Down to the last line, print the data that follows exactly, without its pictures.
Provided records: Begin
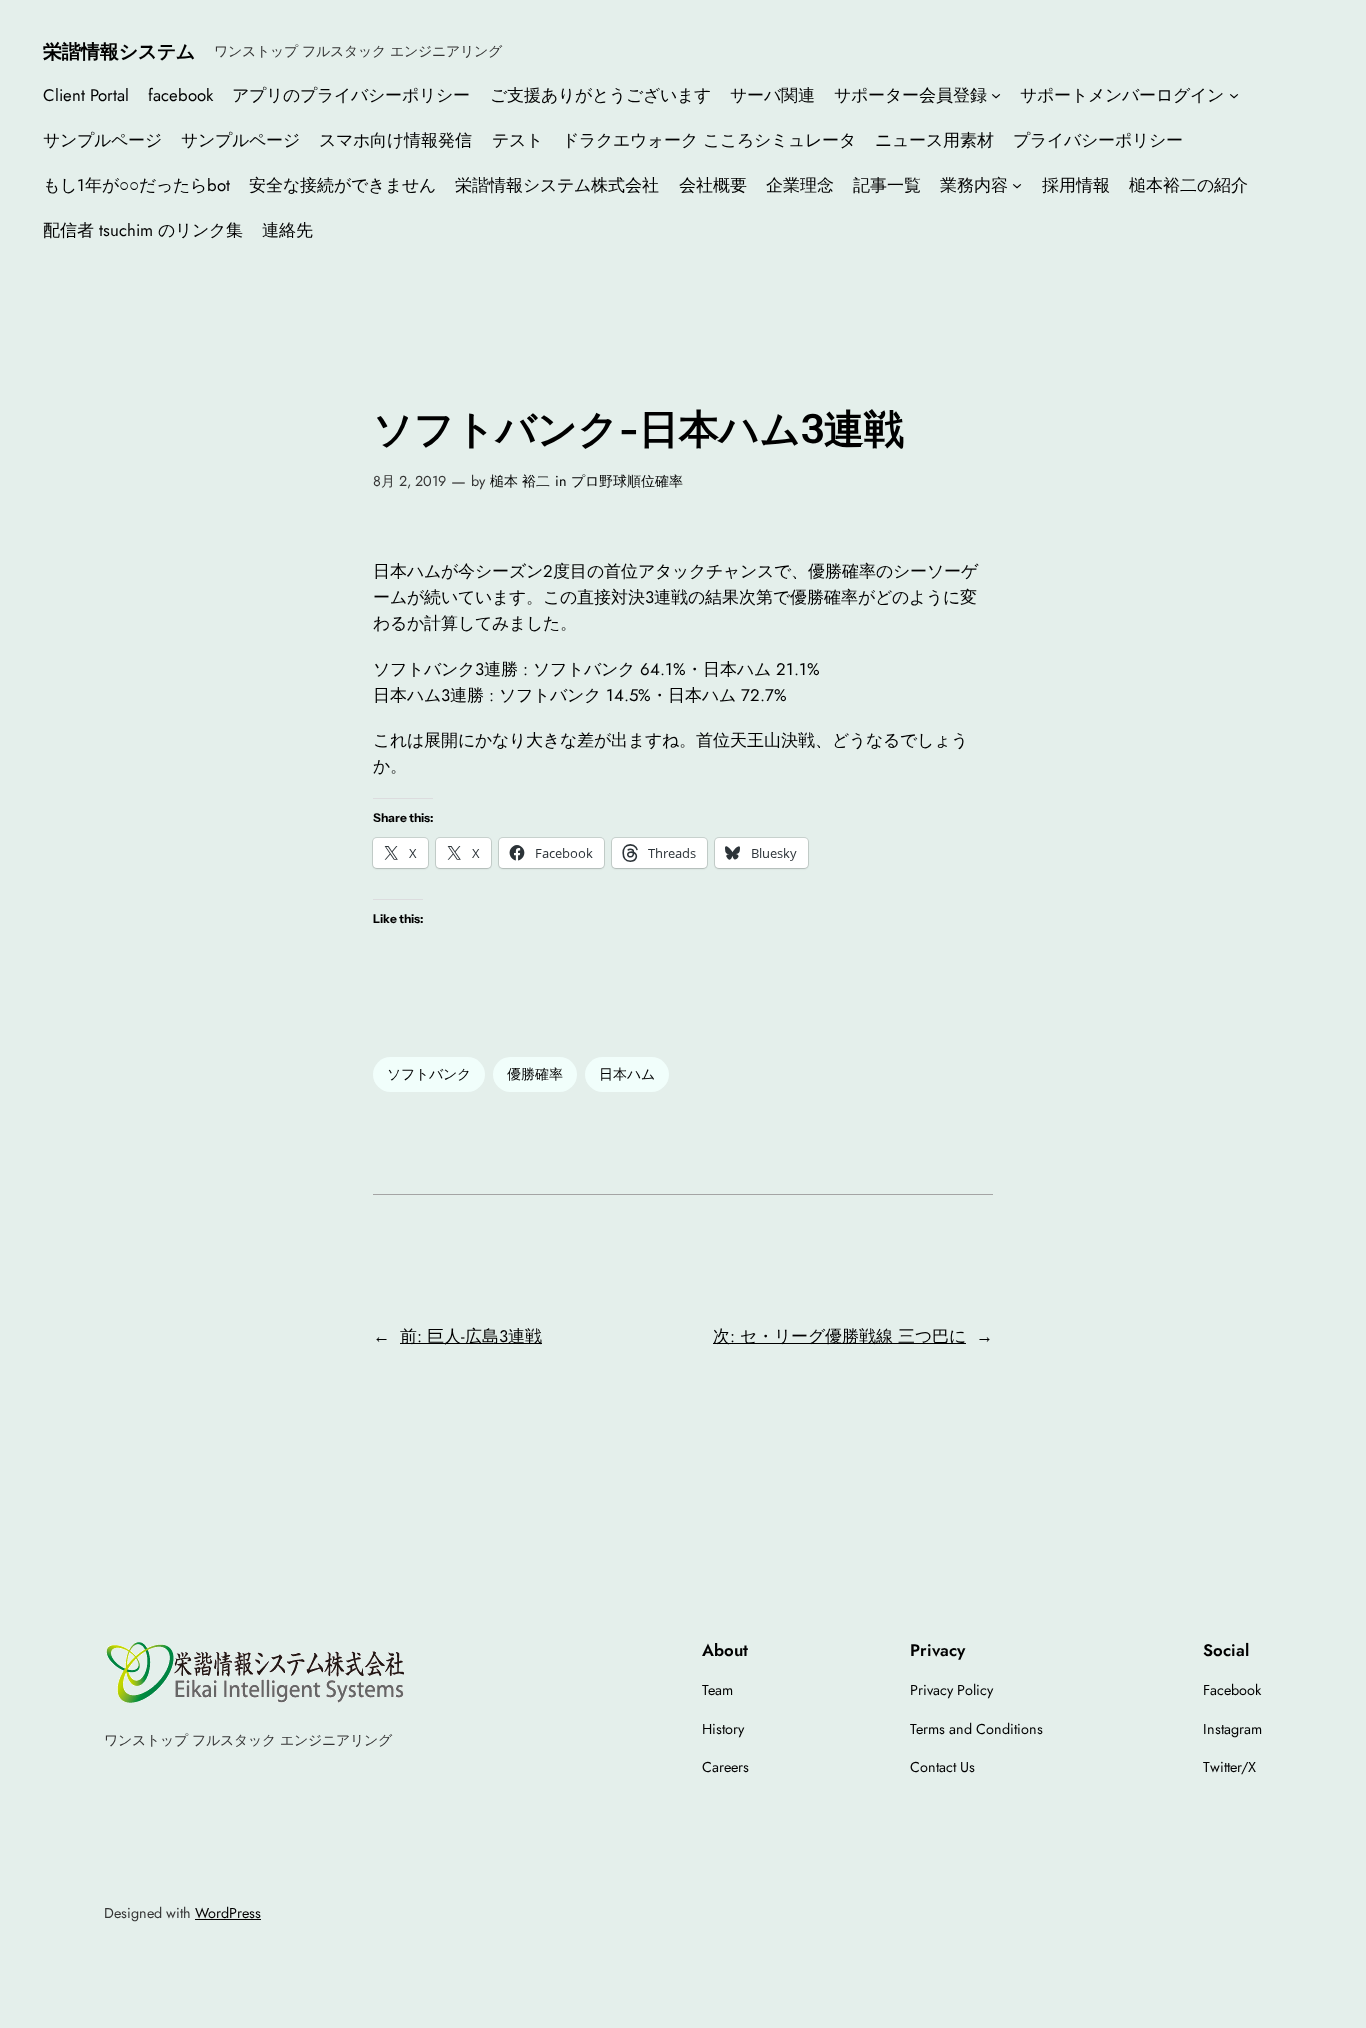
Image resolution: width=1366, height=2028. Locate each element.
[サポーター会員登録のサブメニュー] (996, 94)
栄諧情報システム (119, 51)
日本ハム (627, 1074)
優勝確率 (535, 1074)
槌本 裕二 (520, 481)
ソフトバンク (429, 1074)
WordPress (228, 1913)
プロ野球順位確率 (627, 481)
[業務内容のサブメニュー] (1017, 185)
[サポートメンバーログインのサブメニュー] (1234, 94)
Provided records: End
## Answer space
Image resolution: width=1366, height=2028. Locate each element.
[サポーター会員登録のサブメニュー] (996, 94)
栄諧情報システム (119, 51)
日本ハム (627, 1074)
優勝確率 (535, 1074)
槌本 裕二 (520, 481)
ソフトバンク (429, 1074)
WordPress (228, 1913)
プロ野球順位確率 (627, 481)
[業務内容のサブメニュー] (1017, 185)
[サポートメンバーログインのサブメニュー] (1234, 94)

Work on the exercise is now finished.